◆ What is expected: Extract the entries word for word, from the first line of the entries through the line that contains "Looking at the screenshot, I should coord(539,35).", including both of those lines.

(Items from a data source)
------

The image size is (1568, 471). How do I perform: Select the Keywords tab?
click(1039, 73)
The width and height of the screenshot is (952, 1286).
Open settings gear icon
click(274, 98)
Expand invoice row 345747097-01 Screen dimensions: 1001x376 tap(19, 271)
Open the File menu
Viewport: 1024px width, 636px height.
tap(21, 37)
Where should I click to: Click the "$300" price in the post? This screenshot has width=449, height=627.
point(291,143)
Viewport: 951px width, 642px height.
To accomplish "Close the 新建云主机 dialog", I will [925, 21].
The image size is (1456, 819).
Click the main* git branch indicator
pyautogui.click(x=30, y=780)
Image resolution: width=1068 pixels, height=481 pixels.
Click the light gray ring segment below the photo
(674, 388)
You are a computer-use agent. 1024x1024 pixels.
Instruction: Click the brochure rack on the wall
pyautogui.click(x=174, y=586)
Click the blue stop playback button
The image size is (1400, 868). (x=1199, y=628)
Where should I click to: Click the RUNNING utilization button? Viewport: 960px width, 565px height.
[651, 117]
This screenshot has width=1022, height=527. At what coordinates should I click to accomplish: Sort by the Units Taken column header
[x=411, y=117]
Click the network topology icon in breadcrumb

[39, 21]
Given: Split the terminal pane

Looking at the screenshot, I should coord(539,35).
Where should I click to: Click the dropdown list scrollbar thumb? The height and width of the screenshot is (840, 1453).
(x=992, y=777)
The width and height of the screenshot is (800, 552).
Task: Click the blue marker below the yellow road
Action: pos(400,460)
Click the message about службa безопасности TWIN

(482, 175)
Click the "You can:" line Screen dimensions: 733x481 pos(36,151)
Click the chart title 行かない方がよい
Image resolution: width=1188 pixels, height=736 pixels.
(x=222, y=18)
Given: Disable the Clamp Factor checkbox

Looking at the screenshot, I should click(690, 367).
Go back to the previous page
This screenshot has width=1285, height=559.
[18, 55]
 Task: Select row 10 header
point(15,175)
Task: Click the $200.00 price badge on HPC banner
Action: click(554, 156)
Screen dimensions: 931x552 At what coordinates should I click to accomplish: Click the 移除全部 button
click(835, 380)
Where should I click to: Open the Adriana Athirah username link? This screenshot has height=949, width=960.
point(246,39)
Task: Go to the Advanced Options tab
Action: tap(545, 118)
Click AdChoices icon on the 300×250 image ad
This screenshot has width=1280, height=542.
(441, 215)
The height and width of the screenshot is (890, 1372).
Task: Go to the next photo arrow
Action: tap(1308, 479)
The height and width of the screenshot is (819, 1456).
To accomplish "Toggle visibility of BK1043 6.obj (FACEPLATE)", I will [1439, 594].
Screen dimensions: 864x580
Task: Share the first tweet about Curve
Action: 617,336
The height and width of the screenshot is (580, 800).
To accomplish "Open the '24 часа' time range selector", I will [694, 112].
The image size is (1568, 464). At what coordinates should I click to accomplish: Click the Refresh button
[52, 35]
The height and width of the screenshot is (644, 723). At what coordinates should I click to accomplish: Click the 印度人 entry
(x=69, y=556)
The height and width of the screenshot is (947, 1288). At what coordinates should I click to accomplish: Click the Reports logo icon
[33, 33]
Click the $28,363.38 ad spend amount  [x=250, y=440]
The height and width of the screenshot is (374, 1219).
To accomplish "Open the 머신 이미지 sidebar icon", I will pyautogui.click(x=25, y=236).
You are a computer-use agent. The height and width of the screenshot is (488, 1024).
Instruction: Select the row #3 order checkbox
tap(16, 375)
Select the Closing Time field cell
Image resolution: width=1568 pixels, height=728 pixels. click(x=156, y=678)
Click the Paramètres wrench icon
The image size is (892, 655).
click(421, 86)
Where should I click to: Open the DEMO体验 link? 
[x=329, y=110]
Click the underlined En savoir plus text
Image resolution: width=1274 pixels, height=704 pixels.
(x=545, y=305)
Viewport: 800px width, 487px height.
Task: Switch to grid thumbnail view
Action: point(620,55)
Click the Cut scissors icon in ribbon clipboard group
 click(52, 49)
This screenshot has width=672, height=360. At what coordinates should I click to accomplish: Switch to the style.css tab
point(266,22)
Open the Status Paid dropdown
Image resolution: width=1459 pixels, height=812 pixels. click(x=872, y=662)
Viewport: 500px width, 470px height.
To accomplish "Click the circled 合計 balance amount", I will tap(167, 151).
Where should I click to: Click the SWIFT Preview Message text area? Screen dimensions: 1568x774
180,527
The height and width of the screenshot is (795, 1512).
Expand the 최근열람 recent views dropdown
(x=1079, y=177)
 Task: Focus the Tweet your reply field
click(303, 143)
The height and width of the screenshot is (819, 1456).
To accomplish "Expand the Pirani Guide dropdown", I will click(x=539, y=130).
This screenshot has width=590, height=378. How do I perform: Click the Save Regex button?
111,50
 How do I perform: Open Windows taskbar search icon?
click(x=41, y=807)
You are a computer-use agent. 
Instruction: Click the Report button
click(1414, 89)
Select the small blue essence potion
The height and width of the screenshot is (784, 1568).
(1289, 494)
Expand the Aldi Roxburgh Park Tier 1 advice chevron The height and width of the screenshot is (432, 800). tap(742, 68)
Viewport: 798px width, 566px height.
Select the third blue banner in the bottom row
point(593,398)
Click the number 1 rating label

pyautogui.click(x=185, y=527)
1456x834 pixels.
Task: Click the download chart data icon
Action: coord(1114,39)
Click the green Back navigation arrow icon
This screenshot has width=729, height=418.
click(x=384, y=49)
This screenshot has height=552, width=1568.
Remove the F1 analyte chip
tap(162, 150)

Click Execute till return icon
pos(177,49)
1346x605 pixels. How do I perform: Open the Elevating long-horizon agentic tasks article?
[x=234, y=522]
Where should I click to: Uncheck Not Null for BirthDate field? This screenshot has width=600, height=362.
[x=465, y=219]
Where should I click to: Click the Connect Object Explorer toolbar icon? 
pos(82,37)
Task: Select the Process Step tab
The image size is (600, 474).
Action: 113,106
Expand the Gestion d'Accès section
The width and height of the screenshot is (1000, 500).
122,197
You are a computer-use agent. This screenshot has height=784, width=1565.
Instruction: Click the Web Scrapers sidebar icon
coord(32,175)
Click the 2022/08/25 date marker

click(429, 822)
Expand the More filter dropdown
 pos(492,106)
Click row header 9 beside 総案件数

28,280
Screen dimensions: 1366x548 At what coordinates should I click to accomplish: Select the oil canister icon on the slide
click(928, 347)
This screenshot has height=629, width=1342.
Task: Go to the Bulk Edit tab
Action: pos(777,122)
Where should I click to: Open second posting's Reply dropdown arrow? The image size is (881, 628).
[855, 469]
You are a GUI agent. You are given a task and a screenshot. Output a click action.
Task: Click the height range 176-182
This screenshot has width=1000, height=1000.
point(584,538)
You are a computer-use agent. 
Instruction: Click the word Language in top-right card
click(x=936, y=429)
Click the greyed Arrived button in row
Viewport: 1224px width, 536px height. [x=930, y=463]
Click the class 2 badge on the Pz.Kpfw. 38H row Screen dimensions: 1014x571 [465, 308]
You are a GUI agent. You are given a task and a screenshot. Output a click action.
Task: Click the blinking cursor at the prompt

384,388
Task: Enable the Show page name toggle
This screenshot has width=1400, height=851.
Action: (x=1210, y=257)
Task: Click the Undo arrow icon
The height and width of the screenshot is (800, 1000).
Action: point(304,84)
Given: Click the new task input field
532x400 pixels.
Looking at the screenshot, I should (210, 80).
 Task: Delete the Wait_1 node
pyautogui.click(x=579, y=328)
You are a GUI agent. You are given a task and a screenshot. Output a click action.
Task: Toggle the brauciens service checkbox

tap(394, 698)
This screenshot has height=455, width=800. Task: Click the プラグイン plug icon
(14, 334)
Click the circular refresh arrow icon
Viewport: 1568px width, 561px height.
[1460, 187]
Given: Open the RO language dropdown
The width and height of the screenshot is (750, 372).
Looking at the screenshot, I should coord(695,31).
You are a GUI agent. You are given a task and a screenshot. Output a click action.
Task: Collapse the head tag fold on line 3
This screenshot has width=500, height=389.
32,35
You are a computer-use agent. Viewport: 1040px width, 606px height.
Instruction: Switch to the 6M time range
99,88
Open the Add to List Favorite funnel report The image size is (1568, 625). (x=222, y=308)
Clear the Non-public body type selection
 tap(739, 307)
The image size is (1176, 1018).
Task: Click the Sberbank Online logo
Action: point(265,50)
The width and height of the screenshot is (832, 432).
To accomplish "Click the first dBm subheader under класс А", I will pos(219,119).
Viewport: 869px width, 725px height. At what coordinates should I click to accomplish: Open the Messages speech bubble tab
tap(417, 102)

------

◆ Written response:
The image size is (1568, 471). How do I perform: Select the Keywords tab?
click(1039, 73)
The width and height of the screenshot is (952, 1286).
Open settings gear icon
click(274, 98)
Expand invoice row 345747097-01 Screen dimensions: 1001x376 tap(19, 271)
Open the File menu
Viewport: 1024px width, 636px height.
tap(21, 37)
Where should I click to: Click the "$300" price in the post? This screenshot has width=449, height=627.
point(291,143)
Viewport: 951px width, 642px height.
To accomplish "Close the 新建云主机 dialog", I will [925, 21].
The image size is (1456, 819).
Click the main* git branch indicator
pyautogui.click(x=30, y=780)
Image resolution: width=1068 pixels, height=481 pixels.
Click the light gray ring segment below the photo
(674, 388)
You are a computer-use agent. 1024x1024 pixels.
Instruction: Click the brochure rack on the wall
pyautogui.click(x=174, y=586)
Click the blue stop playback button
The image size is (1400, 868). (x=1199, y=628)
Where should I click to: Click the RUNNING utilization button? Viewport: 960px width, 565px height.
[651, 117]
This screenshot has width=1022, height=527. At what coordinates should I click to accomplish: Sort by the Units Taken column header
[x=411, y=117]
Click the network topology icon in breadcrumb

[39, 21]
Given: Split the terminal pane

Looking at the screenshot, I should coord(539,35).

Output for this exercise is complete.